How about locally-managed volumes? Will this wipe and recreate those?

In particular: If I wrote a bunch of stuff to a disk-backed emptyDir volume, will it be preserved? What about a memory-backed (tmpfs) emptyDir ?

I can see arguments in both directions, but I think "restart the pod" also means "restart all the volumes", which may require extending the volume drivers with a "Reset" method or something.

Also what about other durable things like IPC namespace, which might have shared memory allocated - that should probably be torn down and reset?

How about userns mappings which might affect volume mounts?

How about image pull - if I use :latest or "Always", does it do a re-pull?

@msau42 can you advice what else can be broken without remounting volumes?

@rata @giuseppe can you help with user namespaces question?

I think there are two questions about mounts - whether we are breaking something without remount. And whether we want clean up semantically.

I see a lot of benefits in leaving all the volumes as is. Semantically, app owners will just know to clear those up when needed. And it opens the door for state exchange between restarts. It also saves time on restart and aligned with other resources Pod uses. We can opt in volumes for clean up based on some flag.

But it is interesting on what can be broken. My original assumption was that nothing should break as the flow is almost the same as "all containers suddenly crashed and we are restarting them". If we know cases that are broken, we may need to introduce the flag on volumes to require remount of them from the beginning (or force remount based on other things).

How about image pull - if I use :latest or "Always", does it do a re-pull?

The promise kubelet gives is each restart will double check the image. So it may result in re-pull

@SergeyKanzhelev @thockin The userns is created with the pod sandbox. So, this should be completely fine regarding userns and mappings.

Regarding the other points, IMHO I'd start without cleaning up the volumes like emptyDir and so.
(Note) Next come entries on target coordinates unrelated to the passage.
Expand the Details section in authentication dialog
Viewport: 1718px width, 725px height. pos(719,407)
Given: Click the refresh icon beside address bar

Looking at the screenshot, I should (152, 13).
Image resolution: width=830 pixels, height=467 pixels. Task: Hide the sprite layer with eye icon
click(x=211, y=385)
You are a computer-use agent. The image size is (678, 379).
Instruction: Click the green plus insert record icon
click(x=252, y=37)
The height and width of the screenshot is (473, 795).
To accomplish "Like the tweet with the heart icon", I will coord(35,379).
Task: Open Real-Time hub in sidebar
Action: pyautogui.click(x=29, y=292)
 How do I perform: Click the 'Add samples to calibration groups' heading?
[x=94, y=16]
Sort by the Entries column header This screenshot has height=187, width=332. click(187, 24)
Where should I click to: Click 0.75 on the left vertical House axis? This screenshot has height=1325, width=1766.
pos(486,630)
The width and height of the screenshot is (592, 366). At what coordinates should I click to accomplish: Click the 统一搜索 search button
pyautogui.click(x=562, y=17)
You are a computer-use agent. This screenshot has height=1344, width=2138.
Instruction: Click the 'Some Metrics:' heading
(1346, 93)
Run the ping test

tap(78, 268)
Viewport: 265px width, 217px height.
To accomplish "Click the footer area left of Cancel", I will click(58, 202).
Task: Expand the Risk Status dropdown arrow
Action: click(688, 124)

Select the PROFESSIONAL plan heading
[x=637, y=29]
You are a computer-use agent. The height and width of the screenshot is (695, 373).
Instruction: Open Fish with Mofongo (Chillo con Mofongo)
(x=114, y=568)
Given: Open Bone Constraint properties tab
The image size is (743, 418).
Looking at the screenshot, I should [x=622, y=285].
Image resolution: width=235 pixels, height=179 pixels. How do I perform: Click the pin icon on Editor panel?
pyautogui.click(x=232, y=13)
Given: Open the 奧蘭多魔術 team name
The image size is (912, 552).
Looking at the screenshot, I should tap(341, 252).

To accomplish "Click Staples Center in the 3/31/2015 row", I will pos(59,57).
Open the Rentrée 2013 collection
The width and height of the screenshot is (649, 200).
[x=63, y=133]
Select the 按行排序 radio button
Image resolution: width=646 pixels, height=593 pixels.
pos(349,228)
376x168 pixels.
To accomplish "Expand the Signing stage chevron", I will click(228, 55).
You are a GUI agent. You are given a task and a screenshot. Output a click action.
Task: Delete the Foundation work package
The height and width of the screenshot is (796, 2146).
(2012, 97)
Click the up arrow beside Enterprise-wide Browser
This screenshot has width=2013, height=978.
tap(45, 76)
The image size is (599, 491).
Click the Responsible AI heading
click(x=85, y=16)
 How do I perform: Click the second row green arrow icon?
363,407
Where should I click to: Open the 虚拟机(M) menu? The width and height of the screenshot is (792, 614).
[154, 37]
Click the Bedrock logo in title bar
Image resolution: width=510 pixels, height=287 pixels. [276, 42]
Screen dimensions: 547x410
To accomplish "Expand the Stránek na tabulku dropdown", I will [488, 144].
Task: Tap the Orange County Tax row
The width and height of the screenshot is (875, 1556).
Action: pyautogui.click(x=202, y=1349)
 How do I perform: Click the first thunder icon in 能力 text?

That can be more involved, I'd only do it in the future if the use-case arises. Those are my 2c :)

Mostly I want it to be clearly spelled out without any "what about..." questions left. In my other comment about a diagram, that would answer most of the questions, if it is complete enough

thockin · 2025-10-08T20:00:11Z

keps/sig-node/5532-restart-pod-on-container-exits/README.md

+
+Many applications rely on init containers to prepare the environment, such as mounting volumes with gcsfuse or performing other setup tasks. When a container fails, a full pod restart ensures that these init containers are re-executed, guaranteeing a clean and correctly configured environment for the new set of application containers. 
+
+Another scenario is when Init container "takes the next item from the queue". And main container exists with the indication that it want's a "new item' to process. See also


Is this a common pattern? There are certainly better ways to do this...

thockin · 2025-10-08T21:19:04Z

keps/sig-node/5532-restart-pod-on-container-exits/README.md

+
+### Goals
+
+- Introduce a `RestartPod` action to the `ContainerRestartRule` API.


I would REALLY like to see a state-diagram or flowchart showing how restartPolicy and rules impact the lifecycle.

I whipped up https://docs.google.com/presentation/d/17SD8kGB8DrZut4CFg8zPjhD9mRb5HF3H4jS9k5uqaj8/edit?slide=id.p#slide=id.p as an example of what I am looking for. I am not sure about some of the transitions, which is exactly WHY such a diagram is needed. I am sure I am missing details that would be useful e.g. probes).

If you made a sequential list of EVERY step that happens during pod start, I want to know how much gets rewound by this action and how much is retained.

Can I make it a condition of this KEP approval to produce such a diagram and check it in to ... SOMEWHERE useful?

Definitely reasonable; I made https://docs.google.com/presentation/d/1im23lGh_TgsMKzPMPi_Epm1_TJcU9jRRnZWL-UfEp8U/edit?slide=id.p#slide=id.p to show how the new RestartAllContainers action would change the existing logic. I focused on SyncPod action because it does not affect other parts of the pod lifecycle (e.g. creation / termination). Also, this does not include remounting the volumes.

I'm not sure what's the best way to persists this, I'll link it to the KEP afterwards. Let me know if you have any questions or concerns. Thanks!

I reviewed your state diagram. Maybe I read it wrongly, something related to the init container doesn't look correct to me. Rest of state diagram looks fine to me and thank your for creating it. I am ok to link this to the KEP afterward.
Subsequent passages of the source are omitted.